Like many people, I used to be
confused about sexual abuse. I knew that it was
really horrible to be an abuse survivor - not that I was one, no, of course not - but I didn't understand exactly why. I understood why
rapes and
beatings would be traumatic, and all the shame associated with being molested, but not
why an infant would be traumatized by a simple touch.
It seemed to me to be a problem of physics: as far as I knew, part of one person's body touching another's should only cause an equal and opposite reaction. I understood that I was wrong; that seemed fairly well-established. But in my own denial, the vast constellation of effects was still invisible to me.
What Really Happens When a Child Is Abused?
I'm no physicist, psychologist, or biologist. But what I have learned -- from my own recovery and from talking to other survivors -- is that something much more profound than a simple physical reaction happens when the body's sexual boundaries are breached.
The accounts of millions of survivors seem to show that people have clear boundaries around sexuality from birth, that we are not supposed to look at, speak to, or touch them in the ways we might a sexually active adult. And that when these boundaries are violated, it sends violent shock waves through the child's body and mind.

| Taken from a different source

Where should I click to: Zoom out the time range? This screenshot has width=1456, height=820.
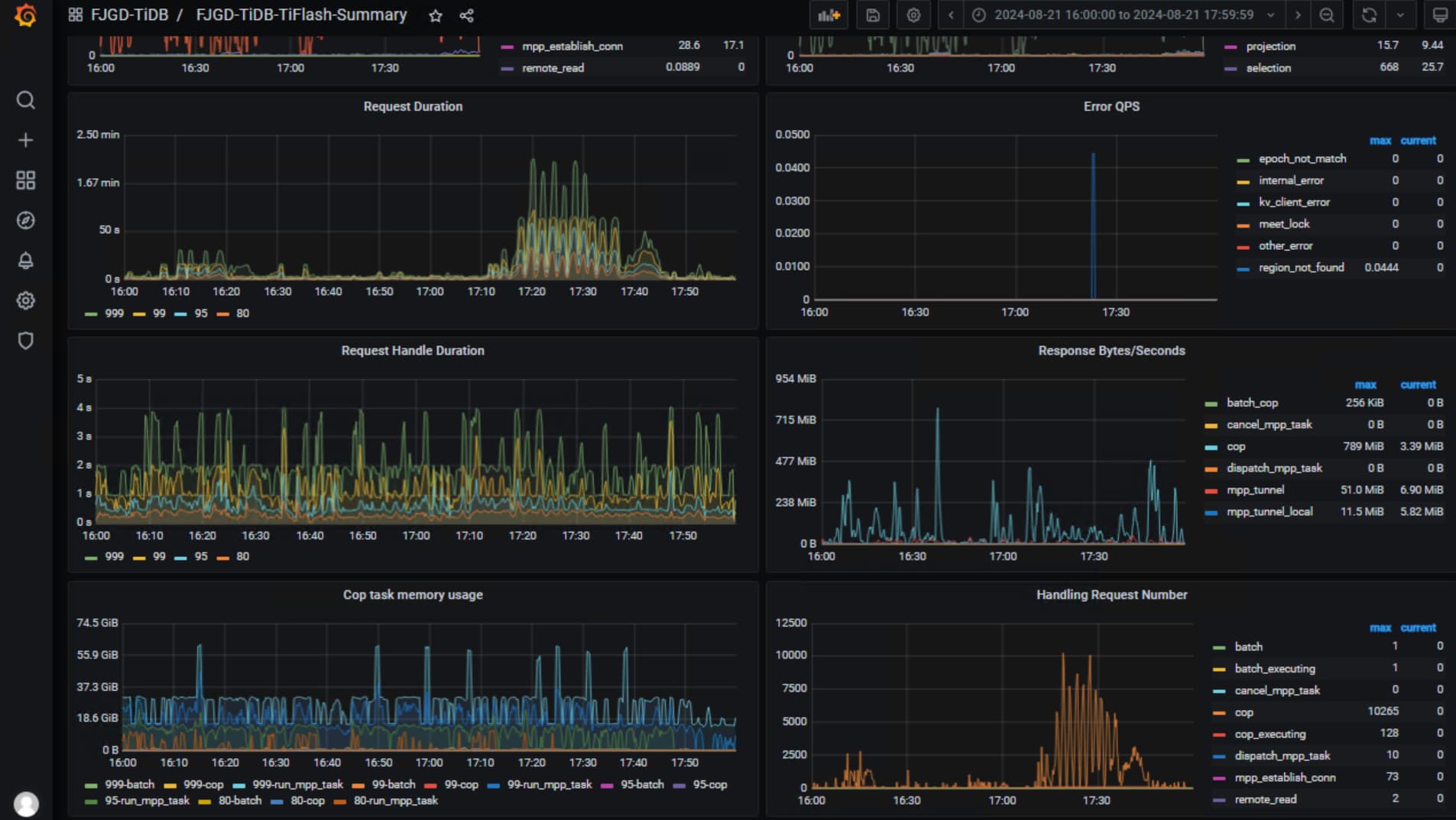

The child's boundaries, as if they were physical objects, are stripped away. Parts of the psyche are developmentally halted. Certain very strong lessons are impressed upon the child's mind. You are not worthy of appropriate or loving care. You are not safe. The child learns to dissociate in order to avoid further pain, and learns to confuse sexual acts with love and love with pain.
Survivors of Incest Anonymous offers a simple and broad definition of incest which concludes, "Whether the abuse occurred once or many times is irrelevant, because the damage is incurred immediately." It is a chilling statement: it means that during SIA's twenty-three years of peer-led recovery from sexual abuse, survivors have not found appreciable differences between the everyday effects of a one-time molestation and of years of rape. The amount of trauma experienced may be different but the effects are the same.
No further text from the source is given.